We also identified 20 data sets (3% of all nodes in the network) that belong to more than
one community, which may facilitate analyses across topics. Of these, we summarized data
我
D
哦
w
n
哦
A
d
e
d
F
r
哦
米
H
t
t
p
:
/
/
d
我
r
e
C
t
.
米
我
t
.
/
e
d
你
q
s
s
/
A
r
t
我
C
e
–
p
d
我
F
/
/
/
/
3
3
6
9
4
2
0
5
7
7
8
5
q
s
s
_
A
_
0
0
2
0
9
p
d
.
/
F
乙
y
G
你
e
s
t
t
哦
n
0
7
S
e
p
e
米
乙
e
r
2
0
2
3
数字 1. Overview of data set cocitation network featuring data sets functioning as hubs. Inset: High degree (红色的), high betweenness (蓝色的),
and high degree and betweenness (purple) 节点.
Quantitative Science Studies
702
Subdivisions and crossroads
桌子 5. Data sets with high betweenness and degree centrality in cocitation network
Data set name
Uniform Crime Reporting Program
Investigators
Federal Bureau of Investigation
Betweenness
0.17
Degree
115
Data Series
Studies in
系列
263
组合
citations
13,041
General Social Survey Series
National Opinion Research
中心; Davis et al.
American National Election
Study (ANES) Series
Miller et al.; National Election
学习
Current Population Survey Series
US Bureau of the Census
Census of Population and Housing,
1790–1950 [美国] Series
Haines et al.; US Bureau
of the Census
National Health Interview Survey
National Center for Health
Series
统计数据
0.12
0.11
0.11
0.10
0.05
113
109
117
72
80
15
92
296
2
155
1,551
16,771
11,012
818
4,448
我
D
哦
w
n
哦
A
d
e
d
F
r
哦
米
H
t
t
p
:
/
/
d
我
r
e
C
t
.
米
我
t
.
/
e
d
你
q
s
s
/
A
r
t
我
C
e
–
p
d
我
F
/
/
/
/
3
3
6
9
4
2
0
5
7
7
8
5
q
s
s
_
A
_
0
0
2
0
9
p
d
.
/
F
乙
y
G
你
e
s
t
t
哦
n
0
7
S
e
p
e
米
乙
e
r
2
0
2
3
数字 2. Result of community detection (41 communities detected at k = 3) with labels generated from the three most frequent subject terms
for the data sets in each community. An interactive graph with detailed node information is available in Tableau7.
sets that belong to more than two communities, along with examples of other data sets that
they have been cocited with, and a representative publication that has cited the same data
桌子 6. 例如, the Census of Population and Housing, 1790–1950 [美国]
Series appears in three different data set communities. It has been used with other ICPSR data
sets to study topics such as industrial development and urbanization in the United States; 骗局-
flict and international trade; and social movements and elections.
7 https://public.tableau.com/app/profile/ lizhou/viz/Study_communities_v2/Study_Communities_2
_Dashboard.
Quantitative Science Studies
703
问
你
A
n
t
我
t
A
桌子 6. Data sets in more than two communities, their cocited data sets, and publications
Data set
American National
Election Study
(ANES) Series
Community label terms
demographic characteristics,
就业, 收入
Example of cocited data sets
Example of citing publication
National Black Politics Study,
Wiegand, A. 瓦. (1999).

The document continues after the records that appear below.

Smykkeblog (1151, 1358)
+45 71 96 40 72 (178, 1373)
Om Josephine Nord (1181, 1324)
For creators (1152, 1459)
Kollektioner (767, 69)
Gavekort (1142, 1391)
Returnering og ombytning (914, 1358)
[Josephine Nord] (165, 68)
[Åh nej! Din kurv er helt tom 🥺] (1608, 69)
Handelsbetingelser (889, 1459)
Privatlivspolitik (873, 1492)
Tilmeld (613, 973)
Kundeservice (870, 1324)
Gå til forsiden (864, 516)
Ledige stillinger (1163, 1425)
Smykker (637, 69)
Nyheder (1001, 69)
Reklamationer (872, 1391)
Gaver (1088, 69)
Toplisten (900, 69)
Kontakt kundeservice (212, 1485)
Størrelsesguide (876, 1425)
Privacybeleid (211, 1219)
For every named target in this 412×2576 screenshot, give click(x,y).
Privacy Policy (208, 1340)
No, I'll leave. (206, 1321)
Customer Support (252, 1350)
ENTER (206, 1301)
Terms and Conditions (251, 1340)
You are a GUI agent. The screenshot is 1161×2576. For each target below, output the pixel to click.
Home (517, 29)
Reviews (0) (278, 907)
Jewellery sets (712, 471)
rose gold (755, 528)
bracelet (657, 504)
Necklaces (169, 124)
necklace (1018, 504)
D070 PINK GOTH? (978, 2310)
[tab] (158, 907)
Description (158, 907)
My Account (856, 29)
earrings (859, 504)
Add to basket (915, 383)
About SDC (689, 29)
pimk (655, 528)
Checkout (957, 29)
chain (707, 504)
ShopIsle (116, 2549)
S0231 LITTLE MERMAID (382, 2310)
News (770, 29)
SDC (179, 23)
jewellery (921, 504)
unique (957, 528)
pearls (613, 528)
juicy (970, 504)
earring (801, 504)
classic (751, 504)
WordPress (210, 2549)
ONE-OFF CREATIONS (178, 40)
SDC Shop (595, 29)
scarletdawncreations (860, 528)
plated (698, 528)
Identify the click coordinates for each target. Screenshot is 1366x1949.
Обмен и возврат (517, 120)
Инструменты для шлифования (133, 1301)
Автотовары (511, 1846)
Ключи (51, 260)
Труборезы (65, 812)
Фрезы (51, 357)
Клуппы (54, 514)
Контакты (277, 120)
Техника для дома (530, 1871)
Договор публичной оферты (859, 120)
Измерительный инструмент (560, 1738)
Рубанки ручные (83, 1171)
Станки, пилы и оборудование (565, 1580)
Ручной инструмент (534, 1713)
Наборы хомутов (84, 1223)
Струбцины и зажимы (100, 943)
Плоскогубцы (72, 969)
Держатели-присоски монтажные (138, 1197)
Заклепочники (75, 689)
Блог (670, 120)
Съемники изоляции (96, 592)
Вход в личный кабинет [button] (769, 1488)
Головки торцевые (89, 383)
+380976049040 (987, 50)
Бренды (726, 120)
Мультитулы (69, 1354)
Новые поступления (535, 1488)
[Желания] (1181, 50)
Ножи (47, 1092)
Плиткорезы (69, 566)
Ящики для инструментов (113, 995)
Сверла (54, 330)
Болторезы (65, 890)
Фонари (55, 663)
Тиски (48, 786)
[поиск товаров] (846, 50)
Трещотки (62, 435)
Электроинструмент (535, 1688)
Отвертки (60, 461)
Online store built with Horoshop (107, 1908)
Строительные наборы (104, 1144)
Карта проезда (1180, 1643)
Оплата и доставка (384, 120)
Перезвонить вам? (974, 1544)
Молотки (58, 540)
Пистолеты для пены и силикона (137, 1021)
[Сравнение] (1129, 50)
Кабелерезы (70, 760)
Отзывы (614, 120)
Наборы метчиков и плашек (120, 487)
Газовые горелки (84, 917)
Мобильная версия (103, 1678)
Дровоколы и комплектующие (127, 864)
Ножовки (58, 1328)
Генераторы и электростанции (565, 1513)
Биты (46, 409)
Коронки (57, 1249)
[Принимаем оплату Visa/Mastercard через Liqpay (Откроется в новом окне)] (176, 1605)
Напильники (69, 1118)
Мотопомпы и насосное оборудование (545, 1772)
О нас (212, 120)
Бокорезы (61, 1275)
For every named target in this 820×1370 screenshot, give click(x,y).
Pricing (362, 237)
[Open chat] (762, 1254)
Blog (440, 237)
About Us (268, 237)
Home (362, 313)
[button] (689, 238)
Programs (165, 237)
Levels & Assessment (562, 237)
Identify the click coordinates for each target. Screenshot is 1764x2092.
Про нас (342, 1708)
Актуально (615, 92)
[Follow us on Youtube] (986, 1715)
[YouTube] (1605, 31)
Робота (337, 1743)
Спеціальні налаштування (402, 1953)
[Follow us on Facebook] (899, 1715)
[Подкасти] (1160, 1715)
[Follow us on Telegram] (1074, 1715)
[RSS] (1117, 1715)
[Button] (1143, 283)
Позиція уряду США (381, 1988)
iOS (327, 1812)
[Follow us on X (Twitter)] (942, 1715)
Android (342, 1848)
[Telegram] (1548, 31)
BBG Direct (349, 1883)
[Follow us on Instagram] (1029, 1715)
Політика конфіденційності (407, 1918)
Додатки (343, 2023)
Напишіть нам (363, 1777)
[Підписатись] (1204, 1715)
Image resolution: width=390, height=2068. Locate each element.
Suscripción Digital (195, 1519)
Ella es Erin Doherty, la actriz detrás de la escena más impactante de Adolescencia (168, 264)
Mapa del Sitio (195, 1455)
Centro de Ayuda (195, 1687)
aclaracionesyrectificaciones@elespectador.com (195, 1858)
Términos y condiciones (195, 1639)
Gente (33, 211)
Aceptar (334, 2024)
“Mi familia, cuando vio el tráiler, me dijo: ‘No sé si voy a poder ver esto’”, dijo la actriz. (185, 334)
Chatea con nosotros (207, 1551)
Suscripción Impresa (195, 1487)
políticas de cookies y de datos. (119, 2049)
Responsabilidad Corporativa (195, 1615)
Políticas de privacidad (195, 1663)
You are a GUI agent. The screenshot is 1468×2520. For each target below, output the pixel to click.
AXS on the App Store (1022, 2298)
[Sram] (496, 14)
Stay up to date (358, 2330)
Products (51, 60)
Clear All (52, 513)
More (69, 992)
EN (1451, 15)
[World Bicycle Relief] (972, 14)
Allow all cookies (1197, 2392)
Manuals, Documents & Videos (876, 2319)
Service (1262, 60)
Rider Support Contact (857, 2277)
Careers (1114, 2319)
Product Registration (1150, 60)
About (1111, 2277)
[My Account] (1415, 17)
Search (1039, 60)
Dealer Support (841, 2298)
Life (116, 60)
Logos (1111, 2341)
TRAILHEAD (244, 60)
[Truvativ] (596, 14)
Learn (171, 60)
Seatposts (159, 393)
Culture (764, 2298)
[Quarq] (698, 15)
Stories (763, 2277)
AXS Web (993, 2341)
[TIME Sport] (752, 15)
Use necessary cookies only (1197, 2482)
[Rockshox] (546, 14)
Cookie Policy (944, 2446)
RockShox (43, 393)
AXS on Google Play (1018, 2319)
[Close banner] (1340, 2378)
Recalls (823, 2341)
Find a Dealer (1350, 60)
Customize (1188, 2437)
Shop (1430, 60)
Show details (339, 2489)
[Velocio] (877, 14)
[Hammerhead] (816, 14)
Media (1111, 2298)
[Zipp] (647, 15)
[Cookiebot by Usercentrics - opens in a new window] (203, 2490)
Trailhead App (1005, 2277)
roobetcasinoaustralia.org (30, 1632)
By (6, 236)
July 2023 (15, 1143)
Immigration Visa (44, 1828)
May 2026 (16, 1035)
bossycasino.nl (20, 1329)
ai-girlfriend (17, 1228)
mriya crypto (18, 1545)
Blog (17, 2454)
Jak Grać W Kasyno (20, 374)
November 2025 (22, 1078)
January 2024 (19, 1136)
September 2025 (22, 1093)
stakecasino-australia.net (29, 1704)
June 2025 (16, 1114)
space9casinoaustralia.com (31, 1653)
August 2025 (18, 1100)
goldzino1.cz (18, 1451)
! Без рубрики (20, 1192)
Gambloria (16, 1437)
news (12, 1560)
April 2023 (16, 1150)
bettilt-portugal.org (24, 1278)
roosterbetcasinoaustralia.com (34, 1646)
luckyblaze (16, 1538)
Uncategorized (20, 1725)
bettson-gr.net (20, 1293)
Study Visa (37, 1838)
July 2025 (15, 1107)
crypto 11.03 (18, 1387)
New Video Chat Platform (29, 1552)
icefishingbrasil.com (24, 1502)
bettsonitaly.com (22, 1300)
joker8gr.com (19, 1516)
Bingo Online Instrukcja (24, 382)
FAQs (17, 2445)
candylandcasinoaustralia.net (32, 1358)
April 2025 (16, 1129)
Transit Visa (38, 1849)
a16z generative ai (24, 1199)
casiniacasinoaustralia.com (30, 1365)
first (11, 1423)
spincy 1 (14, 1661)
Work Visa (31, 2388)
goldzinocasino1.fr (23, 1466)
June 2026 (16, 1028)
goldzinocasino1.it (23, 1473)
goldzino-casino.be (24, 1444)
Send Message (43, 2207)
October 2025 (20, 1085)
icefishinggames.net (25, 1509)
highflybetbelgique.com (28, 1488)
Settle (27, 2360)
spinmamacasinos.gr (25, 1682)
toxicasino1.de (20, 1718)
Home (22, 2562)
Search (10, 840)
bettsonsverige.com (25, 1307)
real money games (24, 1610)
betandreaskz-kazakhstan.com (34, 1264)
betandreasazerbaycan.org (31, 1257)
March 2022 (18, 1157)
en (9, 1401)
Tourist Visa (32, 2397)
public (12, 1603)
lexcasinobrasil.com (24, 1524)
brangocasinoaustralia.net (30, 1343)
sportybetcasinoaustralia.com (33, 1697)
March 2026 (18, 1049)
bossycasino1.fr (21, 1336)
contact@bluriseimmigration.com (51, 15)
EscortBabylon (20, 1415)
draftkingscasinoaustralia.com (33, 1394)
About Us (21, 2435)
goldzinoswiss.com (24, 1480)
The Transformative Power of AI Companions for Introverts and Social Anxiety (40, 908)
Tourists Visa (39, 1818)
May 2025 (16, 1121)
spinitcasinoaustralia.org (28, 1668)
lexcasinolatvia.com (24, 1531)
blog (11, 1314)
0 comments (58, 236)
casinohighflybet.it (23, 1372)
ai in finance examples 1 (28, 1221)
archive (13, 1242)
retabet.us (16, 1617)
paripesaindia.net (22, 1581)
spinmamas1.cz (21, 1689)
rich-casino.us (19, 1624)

Differences in public
[美国], 1993
public opinion, 政治的
attitudes, political behavior
Swedish Election Test-Data Series:
Swedish Election Study, 1979
opinion between blacks and whites: A social
psychological perspective. 大学
加利福尼亚州, Santa Cruz.
Granberg, D ., & Holemberg, S. (1991). 选举
campaign volatility in Sweden and the United
状态. Electoral Studies, 10(3), 208–230.
我
t
我
v
e
S
C
e
n
C
e
S
你
d
e
s
t
我
candidates, foreign policy,
American Representation Study,
爬坡道, K. Q., & Hurley, 磷. A. (1979). 大量的
national elections
1958: Candidate and
Constituent, Incumbency
Census of Population
demographic characteristics,
and Housing,
1790–1950 [团结的
状态] Series
就业, 收入
United States Agriculture Data,
1840–2012
international conflict, 战争,
Direction of Trade
nations
参与, Electoral competitiveness,
and issue-attitude agreement between
congressmen and their constituents. 英国人
Journal of Political Science, 9(4), 507–511.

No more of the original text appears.